Some sources believe that on average our hunter-gatherer ancestors were chomping down on up to 100 grams a day, which is a lot of food – but it was provided in simple whole foods like leaves, berries, and roots.
We aren’t saying going overboard on the stuff! But when seeking fibrous foods, take some ancestral inspiration and enjoy good quality real, whole foods, over the packaged stuff ‘fortified’ with added fibre (like high sugar cereal products).
Within that 25-30 grams, aim to get some resistant starch, and ensure a mix of soluble (the type that soaks up water and prevents constipation) and insoluble (the type that adds bulk to stools, helping them pass) fibre. Each plant food will have a different ratio of soluble to insoluble fibre.

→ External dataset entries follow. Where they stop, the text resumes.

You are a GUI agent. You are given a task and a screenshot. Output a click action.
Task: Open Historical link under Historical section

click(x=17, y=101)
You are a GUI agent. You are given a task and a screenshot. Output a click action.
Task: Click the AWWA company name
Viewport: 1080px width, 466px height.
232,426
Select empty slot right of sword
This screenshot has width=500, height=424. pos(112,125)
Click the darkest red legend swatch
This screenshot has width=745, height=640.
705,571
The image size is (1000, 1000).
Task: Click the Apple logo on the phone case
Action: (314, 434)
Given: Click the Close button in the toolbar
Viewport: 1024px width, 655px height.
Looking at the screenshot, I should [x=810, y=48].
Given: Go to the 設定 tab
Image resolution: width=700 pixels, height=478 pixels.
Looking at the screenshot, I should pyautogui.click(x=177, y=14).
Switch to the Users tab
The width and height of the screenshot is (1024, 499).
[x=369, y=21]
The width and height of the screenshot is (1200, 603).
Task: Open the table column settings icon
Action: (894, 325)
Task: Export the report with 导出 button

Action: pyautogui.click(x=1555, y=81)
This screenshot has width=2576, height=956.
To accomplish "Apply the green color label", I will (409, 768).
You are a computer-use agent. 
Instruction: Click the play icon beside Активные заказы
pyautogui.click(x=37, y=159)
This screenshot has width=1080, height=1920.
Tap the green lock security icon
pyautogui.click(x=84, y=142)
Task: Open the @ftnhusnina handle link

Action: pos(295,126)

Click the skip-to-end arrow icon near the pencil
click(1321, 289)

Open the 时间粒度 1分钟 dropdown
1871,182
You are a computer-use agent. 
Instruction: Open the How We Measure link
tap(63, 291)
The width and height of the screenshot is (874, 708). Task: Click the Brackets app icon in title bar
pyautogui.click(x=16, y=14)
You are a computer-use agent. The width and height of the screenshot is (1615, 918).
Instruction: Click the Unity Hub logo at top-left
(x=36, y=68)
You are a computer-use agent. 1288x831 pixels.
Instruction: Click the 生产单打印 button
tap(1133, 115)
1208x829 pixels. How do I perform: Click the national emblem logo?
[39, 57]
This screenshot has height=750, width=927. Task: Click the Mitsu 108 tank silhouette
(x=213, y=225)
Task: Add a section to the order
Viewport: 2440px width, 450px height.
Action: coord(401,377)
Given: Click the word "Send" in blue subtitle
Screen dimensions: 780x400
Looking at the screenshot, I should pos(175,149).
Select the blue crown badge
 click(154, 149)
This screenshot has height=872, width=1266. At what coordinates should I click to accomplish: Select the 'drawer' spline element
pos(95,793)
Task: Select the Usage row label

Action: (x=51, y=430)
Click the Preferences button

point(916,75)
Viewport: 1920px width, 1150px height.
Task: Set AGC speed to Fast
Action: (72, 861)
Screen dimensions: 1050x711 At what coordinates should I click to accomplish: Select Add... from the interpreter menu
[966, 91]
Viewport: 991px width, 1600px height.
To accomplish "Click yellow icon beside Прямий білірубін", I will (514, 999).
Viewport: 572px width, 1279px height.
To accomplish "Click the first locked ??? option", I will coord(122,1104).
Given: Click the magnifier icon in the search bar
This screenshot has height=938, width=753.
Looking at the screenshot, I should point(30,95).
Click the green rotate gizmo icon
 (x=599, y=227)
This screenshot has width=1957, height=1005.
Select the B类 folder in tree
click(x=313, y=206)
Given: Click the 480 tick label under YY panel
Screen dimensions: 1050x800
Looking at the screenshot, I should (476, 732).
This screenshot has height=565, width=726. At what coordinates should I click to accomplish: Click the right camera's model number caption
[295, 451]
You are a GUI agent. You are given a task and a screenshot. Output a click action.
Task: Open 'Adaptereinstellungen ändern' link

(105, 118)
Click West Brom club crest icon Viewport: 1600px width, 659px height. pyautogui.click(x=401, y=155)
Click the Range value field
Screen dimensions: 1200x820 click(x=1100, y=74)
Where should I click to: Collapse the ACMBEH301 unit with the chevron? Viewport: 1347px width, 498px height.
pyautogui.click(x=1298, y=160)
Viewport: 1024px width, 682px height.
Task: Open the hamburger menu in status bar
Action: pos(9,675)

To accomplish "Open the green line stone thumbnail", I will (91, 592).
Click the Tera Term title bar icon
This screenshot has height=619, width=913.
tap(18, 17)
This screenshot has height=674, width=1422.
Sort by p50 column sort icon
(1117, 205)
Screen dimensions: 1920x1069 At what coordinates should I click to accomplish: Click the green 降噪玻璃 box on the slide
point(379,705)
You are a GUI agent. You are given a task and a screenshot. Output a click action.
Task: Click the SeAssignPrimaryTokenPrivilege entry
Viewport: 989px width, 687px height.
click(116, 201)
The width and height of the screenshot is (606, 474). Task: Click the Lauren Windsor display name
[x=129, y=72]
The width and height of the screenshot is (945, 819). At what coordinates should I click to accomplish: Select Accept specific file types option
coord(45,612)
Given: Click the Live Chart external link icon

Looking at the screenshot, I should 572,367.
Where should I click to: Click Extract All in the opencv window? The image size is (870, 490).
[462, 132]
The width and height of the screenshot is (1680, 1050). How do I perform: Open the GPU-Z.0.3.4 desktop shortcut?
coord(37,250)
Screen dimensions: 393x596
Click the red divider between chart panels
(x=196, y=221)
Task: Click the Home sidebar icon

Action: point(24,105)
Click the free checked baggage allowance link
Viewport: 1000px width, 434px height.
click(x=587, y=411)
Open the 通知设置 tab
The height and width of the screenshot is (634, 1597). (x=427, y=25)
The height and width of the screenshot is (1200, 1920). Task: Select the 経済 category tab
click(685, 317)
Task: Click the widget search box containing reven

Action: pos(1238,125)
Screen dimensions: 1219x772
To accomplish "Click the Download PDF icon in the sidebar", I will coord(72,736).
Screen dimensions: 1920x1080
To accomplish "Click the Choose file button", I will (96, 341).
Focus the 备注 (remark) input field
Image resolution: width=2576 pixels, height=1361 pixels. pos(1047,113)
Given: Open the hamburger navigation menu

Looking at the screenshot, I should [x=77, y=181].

So, go on – fuel up on the original super functional food. Because you, and your gut bugs, are worth it.
By Angela Johnson (BHSc Nut. Med.)
- Bourassa, MW, Alim, I, Bultman, SJ, & Ratan, RR 2016, ‘Butyrate, neuroepigenetics and the gut microbiome: Can a high fiber diet improve brain health?’, Neuroscience Letters, p. 56.
- Anderson, JW, Baird, P, Davis, RH, Ferreri, S, Knudtson, M, Koraym, A, Waters, V, & Williams, CL 2009, ‘Health benefits of dietary fiber’, Nutrition Reviews, vol. 67, no. 4, pp. 188-205
- Kim, Y, & Je, Y 2016, ‘Dietary fibre intake and mortality from cardiovascular disease and all cancers: A meta-analysis of prospective cohort studies’, Archives Of Cardiovascular Diseases, vol. 109, no. 1, pp. 39-54.
- Weickert, MO, & Pfeiffer, AH 2008, ‘Metabolic effects of dietary fiber consumption and prevention of diabetes’, The Journal Of Nutrition, vol. 138, no. 3, pp. 439-442.
- Johnston, KL, Thomas, EL, Bell, JD, Frost, GS, & Robertson, MD 2010, ‘Resistant starch improves insulin sensitivity in metabolic syndrome’, Diabetic Medicine: A Journal Of The British Diabetic Association, vol. 27, no. 4, pp. 391-397.